Let’s take a close look at what SN says in its advice on this matter to authors:

"Springer Nature only ever assesses manuscripts on their editorial merit. If primary research manuscripts contain Rights Retention Strategy (RRS) language, they will not be rejected on the grounds of its inclusion, and we will not remove that text before publication if it is included in a section that is a normal part of the published primary research article."
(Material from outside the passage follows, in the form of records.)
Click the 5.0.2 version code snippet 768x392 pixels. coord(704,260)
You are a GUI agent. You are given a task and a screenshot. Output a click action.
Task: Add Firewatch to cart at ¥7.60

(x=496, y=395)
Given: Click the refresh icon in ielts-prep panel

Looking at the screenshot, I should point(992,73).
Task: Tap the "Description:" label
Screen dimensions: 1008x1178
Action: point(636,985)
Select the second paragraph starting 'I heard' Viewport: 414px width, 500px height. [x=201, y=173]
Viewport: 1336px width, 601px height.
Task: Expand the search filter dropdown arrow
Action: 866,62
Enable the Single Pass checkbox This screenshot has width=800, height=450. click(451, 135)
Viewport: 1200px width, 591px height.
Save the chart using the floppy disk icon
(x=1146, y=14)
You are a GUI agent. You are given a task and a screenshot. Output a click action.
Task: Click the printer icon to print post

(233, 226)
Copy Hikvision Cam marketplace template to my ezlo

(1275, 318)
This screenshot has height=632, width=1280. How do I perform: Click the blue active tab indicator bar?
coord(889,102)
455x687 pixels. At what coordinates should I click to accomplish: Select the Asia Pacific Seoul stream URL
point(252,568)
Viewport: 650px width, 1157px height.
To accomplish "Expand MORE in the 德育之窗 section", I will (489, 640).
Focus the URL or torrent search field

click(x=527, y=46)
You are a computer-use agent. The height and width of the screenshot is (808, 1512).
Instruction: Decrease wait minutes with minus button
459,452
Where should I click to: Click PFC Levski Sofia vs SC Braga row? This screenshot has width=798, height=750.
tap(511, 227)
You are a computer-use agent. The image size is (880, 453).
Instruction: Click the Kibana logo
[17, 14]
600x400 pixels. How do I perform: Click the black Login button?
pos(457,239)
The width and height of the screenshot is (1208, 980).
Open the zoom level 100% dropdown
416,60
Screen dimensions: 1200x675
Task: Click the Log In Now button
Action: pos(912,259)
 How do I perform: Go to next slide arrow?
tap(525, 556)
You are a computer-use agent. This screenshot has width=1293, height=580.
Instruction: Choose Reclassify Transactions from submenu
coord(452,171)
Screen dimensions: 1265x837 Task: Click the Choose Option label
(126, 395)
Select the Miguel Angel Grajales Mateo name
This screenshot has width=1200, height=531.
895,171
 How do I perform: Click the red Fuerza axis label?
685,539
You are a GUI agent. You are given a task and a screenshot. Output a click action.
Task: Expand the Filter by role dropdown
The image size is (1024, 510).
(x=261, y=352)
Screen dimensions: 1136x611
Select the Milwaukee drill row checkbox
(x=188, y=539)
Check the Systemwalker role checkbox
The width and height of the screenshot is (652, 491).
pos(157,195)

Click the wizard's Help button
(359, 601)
The information gets off to a good start. Assessing manuscripts on editorial merit alone is something any author would want to be reassured about. Equally, authors will be pleased to learn that, even if they include rights retention language, SN will not amend the author’s text by removing the RR statement that the author included in the text they created and provided at no charge to SN for publication. So far, so good. The information continues:

"Authors should note, however, that manuscripts containing statements about open licensing of accepted manuscripts (AMs) can only be published via the immediate gold open access (OA) route, to ensure that authors are not making conflicting licensing commitments, and can comply with any funder or institutional requirements for immediate OA."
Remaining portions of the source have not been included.